Last year the early word on Lester (and all of the Cubs starters, for that matter) was that he’d lost a bit of velocity. Depending on the pitch you were looking at he was down between .8 and 1.5 mph on the pitch. It was generally assumed that hurt his effectiveness and there was even more speculation about whether it was the result of deep runs in the postseason in 2015 and 2016. You can see the velocity drop clearly in this chart:
The Cubs also went pretty far into the postseason in 2017. Whether Lester’s velocity is down again because of that, or because he’s 34 years old, it’s down even more in 2018. Here is the single game velocity data from his debut on March 29th:
This is slower than his 2017 average and quite a bit off of 2016. The only pitch that is still a touch over 90 mph is the four-seam fastball. The sinker is no longer a shade above 90, it’s a shade below 90. The cutter is about .5 miles per hour off his average from 2017. The curve ball and change are both about 1.5 miles per hour slower.
I spent about 17 seconds being unbelievably alarmed at these numbers, and then I decided to run one more filter and I calmed down almost immediately.
It turns out that Lester’s month by month numbers in 2017 showed a really slow start in March and April last year as well, and he picked up velocity as the season continued. See for yourself:
I realized that March to March comparisons for Lester last year look statistically similar. 2017 wasn’t Lester’s best year. It was a far cry from his 2016 campaign. But this rotation shouldn’t need Lester to be an ace to get back to the playoffs, I’m not going to panic about Lester for at least two more starts.
I give this start a B-, it’s better than what we got from Darvish or Q, but that’s mainly because Joe had a quicker hook. Plus, we won. Hopefully this is a wake up call.
Kyle Hendricks: All he does is get guys out
It’s ironic that the best start of this group resulted in a loss.

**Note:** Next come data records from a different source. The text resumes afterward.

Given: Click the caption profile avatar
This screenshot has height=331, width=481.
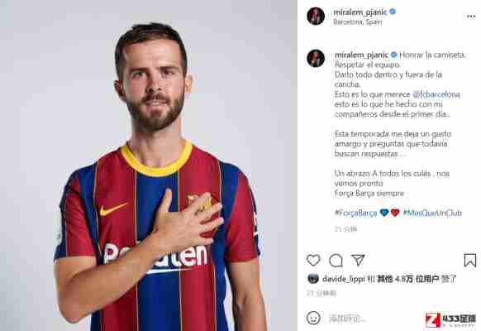Looking at the screenshot, I should tap(316, 58).
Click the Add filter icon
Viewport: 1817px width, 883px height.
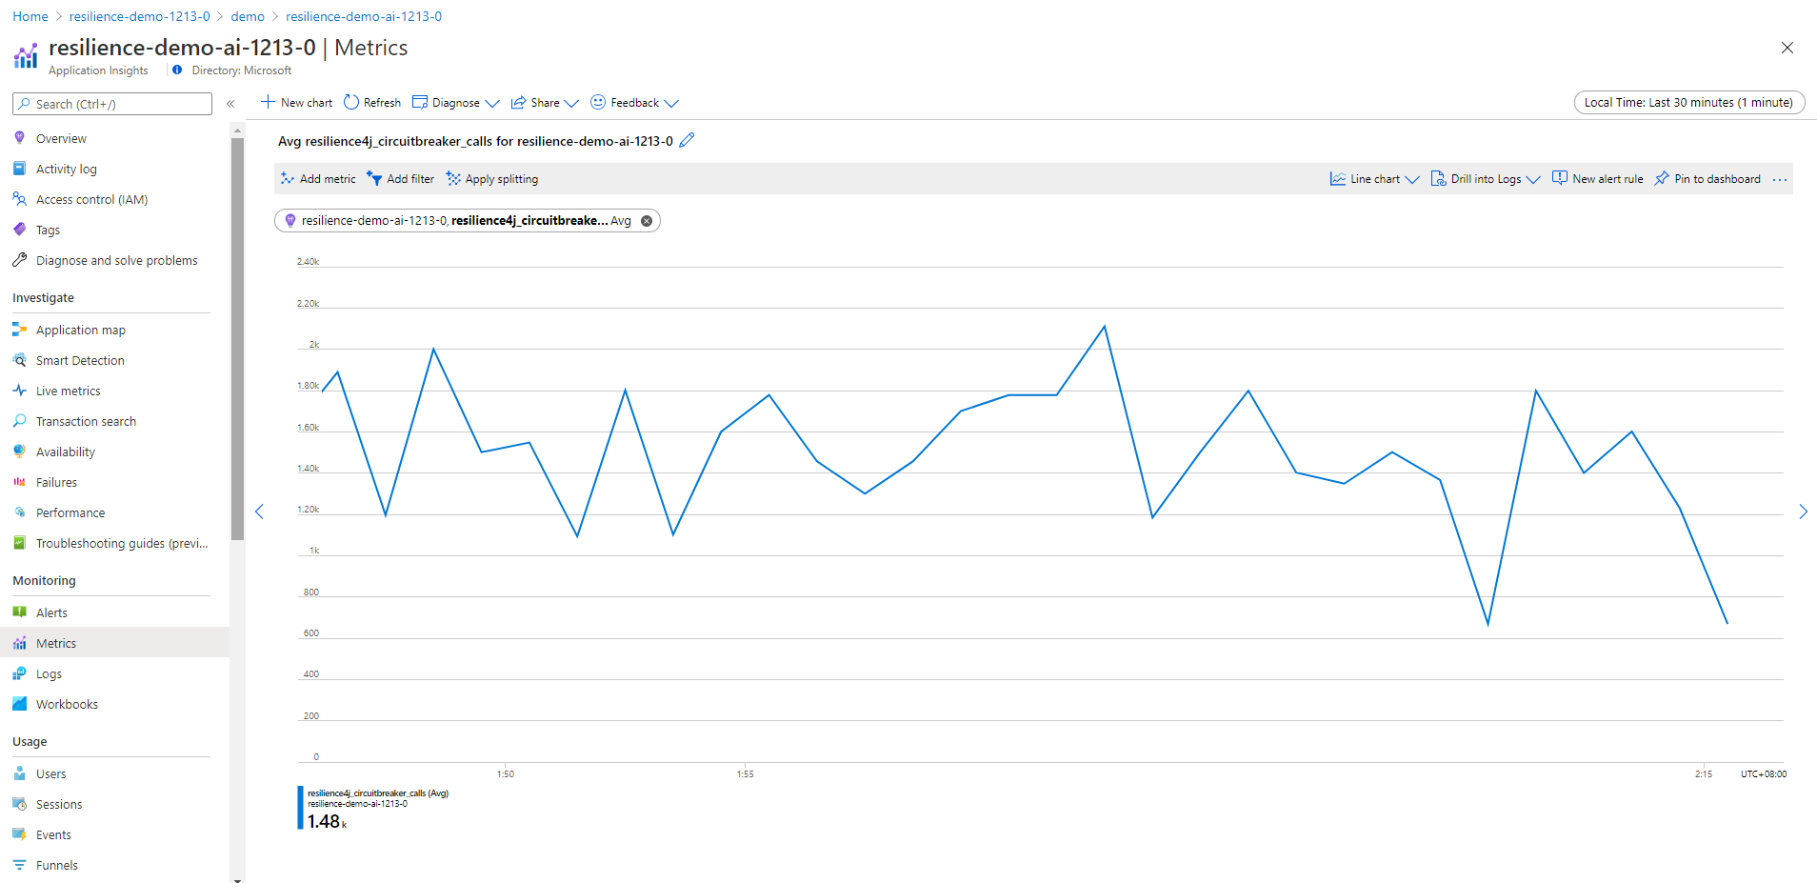(374, 179)
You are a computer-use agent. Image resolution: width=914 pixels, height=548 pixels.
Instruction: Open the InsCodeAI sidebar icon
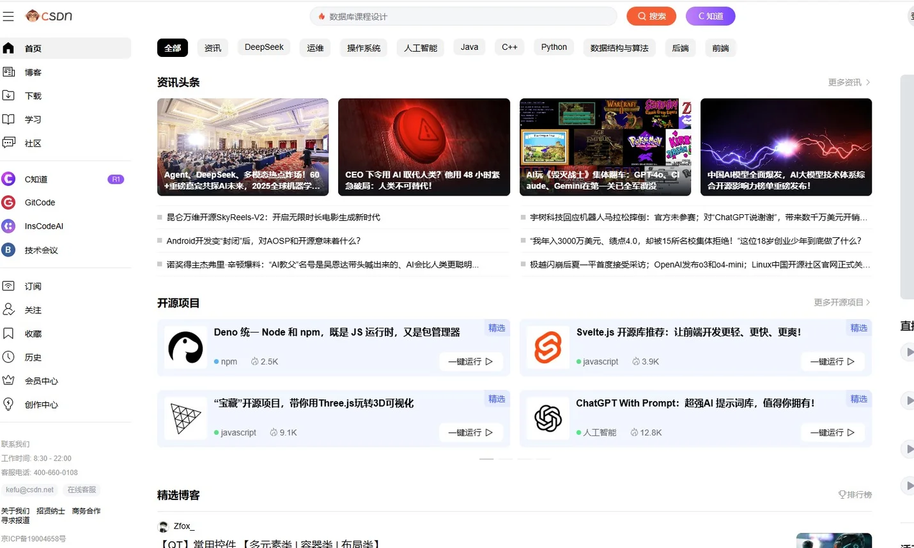(8, 226)
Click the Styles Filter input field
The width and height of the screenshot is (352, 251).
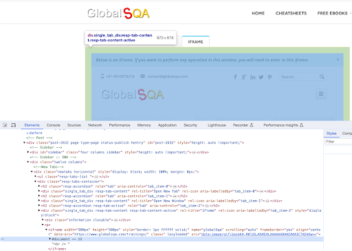pos(338,142)
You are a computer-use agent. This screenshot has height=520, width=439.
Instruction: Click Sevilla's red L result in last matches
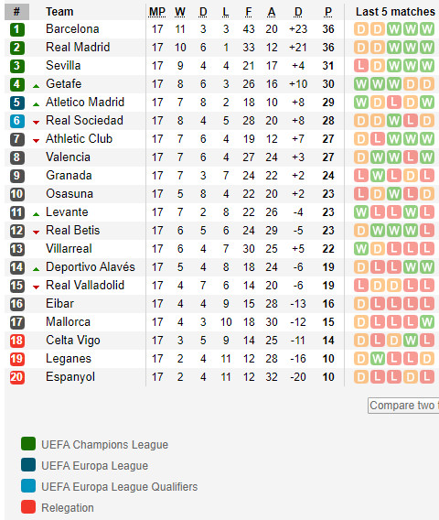point(361,66)
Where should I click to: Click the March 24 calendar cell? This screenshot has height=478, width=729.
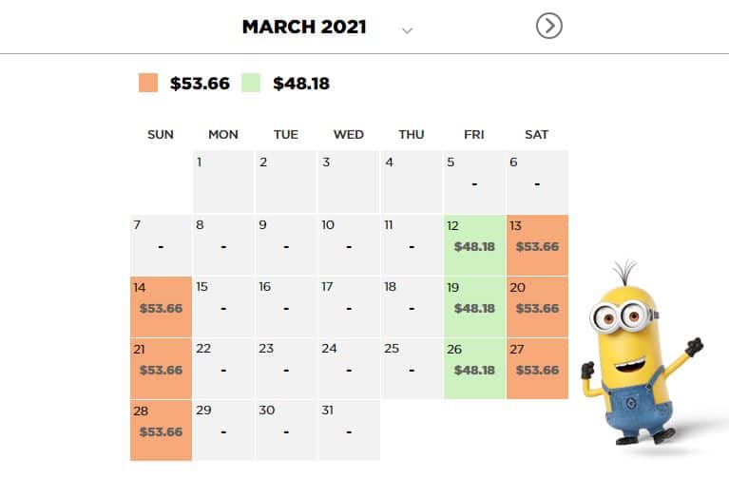click(349, 369)
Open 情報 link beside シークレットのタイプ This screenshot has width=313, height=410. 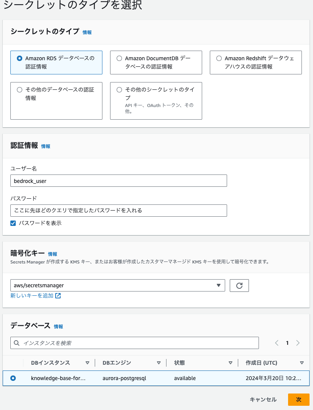(87, 32)
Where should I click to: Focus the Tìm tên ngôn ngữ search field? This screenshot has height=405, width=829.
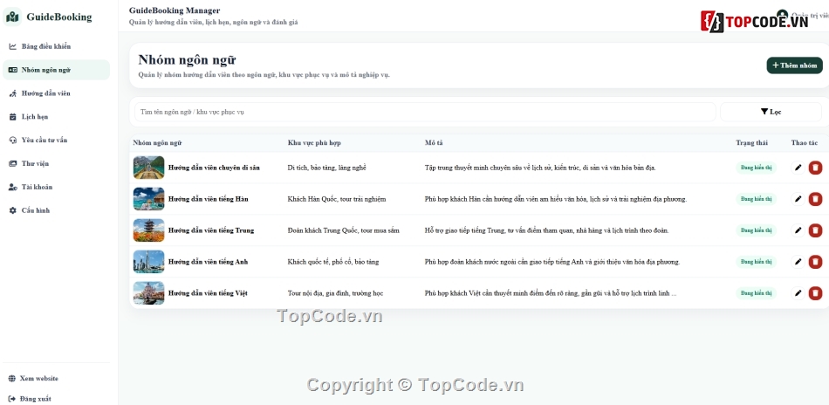pyautogui.click(x=425, y=112)
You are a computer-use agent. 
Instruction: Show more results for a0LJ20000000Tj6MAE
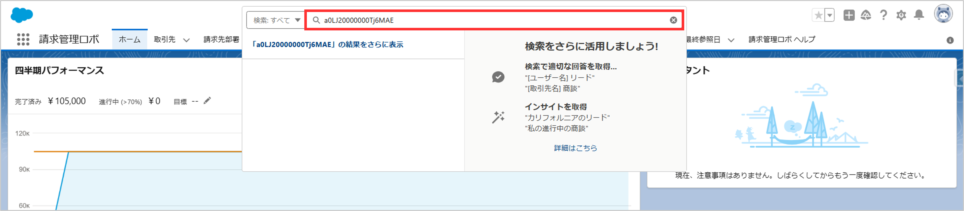coord(327,45)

The worst part about this start is that Hendricks didn’t get to pitch longer. Given the tight score he got lifted at 78 pitches for a pinch hitter. I am not criticizing that move, it was the right call at the time. I just wish Kyle could have gone one more inning although it probably wouldn’t have mattered given the way things turned out.
This section is shorter than some of the others because Kyle was Kyle. All he did was get guys out, he did it the way you’d expect him to and there weren’t a lot of noticeable differences between his previous years and this year. You can see that from these charts - while 2018 Kyle looks more like 2017 than 2016, I think we’d all take that season of pitching again:
Kyle threw six innings of four-hit, one-run baseball. He struck out five. I guess if there is something to quibble about, he did walk three which is higher than he normally would, it’s something to keep an eye on, but I’m not worried about it just yet.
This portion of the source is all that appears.